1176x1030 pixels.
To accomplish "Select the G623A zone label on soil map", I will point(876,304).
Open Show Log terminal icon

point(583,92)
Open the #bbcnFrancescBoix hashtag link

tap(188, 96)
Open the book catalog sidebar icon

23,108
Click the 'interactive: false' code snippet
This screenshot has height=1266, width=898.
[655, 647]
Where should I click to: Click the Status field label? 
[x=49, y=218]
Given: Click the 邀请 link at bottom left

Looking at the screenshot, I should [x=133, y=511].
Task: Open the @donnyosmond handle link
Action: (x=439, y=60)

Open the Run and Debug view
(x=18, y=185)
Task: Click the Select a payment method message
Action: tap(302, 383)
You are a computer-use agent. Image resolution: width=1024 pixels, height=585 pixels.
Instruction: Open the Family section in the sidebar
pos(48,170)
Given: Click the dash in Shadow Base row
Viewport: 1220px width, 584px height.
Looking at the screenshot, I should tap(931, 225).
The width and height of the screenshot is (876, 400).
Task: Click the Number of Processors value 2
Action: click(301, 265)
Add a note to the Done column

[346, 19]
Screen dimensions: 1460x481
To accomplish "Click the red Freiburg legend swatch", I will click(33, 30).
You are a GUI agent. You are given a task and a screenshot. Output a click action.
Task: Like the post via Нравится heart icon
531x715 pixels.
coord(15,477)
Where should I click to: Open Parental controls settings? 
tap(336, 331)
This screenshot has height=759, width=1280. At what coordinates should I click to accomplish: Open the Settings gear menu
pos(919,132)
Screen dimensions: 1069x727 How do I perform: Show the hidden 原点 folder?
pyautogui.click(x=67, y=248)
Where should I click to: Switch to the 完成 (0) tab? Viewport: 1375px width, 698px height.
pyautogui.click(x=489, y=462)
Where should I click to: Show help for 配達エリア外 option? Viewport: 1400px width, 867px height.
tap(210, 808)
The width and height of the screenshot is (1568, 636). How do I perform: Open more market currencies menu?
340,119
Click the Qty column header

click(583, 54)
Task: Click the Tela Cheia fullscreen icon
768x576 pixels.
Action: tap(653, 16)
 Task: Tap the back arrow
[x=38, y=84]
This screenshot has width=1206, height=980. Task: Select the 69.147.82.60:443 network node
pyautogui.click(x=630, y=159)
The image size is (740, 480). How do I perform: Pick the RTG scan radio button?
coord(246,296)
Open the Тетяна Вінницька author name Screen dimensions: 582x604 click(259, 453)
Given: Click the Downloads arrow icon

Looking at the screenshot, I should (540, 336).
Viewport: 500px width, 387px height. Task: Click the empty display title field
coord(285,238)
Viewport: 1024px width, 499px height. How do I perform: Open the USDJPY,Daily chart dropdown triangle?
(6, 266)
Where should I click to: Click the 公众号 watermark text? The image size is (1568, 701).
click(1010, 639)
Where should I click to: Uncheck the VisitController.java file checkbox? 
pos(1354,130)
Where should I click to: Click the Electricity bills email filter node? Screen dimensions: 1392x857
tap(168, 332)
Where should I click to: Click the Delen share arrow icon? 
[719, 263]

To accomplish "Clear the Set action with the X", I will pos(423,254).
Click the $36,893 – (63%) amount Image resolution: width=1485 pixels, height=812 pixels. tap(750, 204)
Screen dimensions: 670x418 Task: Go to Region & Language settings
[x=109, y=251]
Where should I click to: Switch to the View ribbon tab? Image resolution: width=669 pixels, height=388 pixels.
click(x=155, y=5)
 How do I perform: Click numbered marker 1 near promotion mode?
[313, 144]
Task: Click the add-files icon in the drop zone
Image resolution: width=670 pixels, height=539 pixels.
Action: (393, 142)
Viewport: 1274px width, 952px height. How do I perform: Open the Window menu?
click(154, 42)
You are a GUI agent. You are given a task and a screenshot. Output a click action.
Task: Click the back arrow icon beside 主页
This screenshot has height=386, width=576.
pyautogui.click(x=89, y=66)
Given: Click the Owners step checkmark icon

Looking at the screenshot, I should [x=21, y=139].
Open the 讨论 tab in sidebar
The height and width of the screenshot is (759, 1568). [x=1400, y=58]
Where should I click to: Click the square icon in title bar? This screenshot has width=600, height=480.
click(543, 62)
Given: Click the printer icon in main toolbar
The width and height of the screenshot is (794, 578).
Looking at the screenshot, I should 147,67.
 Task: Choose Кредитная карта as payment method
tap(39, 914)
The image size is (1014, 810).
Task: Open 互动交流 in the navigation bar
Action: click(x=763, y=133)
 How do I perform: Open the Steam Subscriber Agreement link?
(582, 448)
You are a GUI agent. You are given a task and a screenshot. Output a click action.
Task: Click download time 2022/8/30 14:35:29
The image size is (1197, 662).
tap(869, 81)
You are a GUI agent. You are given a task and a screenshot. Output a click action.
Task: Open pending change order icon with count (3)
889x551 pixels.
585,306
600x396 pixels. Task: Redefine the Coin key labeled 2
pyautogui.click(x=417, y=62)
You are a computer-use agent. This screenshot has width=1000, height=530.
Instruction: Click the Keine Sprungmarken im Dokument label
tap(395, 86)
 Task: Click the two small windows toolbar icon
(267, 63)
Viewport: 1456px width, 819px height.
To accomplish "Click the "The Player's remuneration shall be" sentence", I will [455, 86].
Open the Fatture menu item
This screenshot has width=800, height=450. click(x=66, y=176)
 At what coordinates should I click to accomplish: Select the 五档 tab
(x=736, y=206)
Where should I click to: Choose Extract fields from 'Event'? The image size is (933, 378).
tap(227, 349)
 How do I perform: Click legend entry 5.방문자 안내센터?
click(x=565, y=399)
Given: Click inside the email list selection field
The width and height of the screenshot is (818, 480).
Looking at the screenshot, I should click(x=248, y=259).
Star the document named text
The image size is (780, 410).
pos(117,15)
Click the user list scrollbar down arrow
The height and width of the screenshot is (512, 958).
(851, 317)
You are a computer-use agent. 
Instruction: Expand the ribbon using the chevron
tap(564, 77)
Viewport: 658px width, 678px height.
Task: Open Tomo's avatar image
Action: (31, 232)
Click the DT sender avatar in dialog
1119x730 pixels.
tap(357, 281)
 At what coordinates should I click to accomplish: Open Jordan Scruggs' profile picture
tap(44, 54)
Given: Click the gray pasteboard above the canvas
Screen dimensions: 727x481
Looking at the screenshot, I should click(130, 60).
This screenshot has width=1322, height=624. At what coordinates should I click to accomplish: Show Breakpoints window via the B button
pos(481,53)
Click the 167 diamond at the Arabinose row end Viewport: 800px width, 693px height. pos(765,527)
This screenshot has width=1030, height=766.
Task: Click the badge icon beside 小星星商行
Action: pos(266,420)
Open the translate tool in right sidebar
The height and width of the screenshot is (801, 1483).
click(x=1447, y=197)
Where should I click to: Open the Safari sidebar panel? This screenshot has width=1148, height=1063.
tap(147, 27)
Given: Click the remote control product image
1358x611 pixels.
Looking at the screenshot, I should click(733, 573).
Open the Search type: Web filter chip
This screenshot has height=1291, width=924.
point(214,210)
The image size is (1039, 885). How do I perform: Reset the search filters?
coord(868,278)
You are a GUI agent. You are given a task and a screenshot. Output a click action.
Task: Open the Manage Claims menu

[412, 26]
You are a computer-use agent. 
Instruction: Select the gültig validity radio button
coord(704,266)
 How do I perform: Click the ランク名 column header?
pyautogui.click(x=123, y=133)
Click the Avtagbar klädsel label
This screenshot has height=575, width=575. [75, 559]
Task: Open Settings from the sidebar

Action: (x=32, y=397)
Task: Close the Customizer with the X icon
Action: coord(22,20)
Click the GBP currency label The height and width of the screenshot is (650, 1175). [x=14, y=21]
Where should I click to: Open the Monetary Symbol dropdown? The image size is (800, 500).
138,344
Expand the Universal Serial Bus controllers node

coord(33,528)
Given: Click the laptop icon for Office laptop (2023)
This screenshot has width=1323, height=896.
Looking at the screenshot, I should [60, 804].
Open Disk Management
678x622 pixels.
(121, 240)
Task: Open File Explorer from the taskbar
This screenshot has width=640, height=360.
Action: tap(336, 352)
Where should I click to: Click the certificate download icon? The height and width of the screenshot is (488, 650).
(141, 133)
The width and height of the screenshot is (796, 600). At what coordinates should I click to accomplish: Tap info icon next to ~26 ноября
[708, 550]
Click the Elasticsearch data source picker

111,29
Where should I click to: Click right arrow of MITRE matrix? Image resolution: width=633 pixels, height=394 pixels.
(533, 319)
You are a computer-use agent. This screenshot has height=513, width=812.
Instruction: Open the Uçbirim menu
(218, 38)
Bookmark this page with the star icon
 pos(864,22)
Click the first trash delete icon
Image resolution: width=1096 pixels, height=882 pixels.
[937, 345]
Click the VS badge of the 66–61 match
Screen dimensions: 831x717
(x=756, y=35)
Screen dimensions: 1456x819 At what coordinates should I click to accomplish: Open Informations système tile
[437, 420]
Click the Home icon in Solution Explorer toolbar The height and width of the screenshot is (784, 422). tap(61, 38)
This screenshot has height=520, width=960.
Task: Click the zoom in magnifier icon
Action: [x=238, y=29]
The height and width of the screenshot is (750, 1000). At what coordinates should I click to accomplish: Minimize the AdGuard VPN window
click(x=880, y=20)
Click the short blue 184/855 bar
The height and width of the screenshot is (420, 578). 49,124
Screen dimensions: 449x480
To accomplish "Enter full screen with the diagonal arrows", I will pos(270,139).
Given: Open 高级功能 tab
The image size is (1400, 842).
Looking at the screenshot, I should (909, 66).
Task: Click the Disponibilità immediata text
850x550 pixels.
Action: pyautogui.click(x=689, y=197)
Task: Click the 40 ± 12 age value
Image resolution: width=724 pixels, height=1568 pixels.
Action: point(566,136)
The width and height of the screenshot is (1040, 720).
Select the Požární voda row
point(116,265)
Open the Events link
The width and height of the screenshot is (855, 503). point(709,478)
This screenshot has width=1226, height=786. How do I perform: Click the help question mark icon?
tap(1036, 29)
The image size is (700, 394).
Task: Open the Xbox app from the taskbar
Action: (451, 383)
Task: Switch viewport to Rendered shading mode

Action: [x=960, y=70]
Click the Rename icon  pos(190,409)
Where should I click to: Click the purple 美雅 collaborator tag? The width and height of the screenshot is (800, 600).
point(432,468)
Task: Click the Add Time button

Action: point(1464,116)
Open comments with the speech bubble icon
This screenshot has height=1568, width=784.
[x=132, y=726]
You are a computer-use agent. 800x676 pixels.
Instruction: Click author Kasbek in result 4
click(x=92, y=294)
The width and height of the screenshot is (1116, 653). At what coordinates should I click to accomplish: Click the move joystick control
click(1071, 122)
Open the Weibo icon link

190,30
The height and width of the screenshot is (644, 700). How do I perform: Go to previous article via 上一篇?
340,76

================================

THE TASK:
In the listing, find each line with the string "computer" and copy it.

COMPLETED EXERCISE:
You are a computer-use agent. Image resolution: width=1024 pixels, height=585 pixels.
You are a computer-use agent. This screenshot has width=1000, height=530.
You are a computer-use agent. 
You are a computer-use agent. 
You are a computer-use agent. This screenshot has height=513, width=812.
You are a computer-use agent. 800x676 pixels.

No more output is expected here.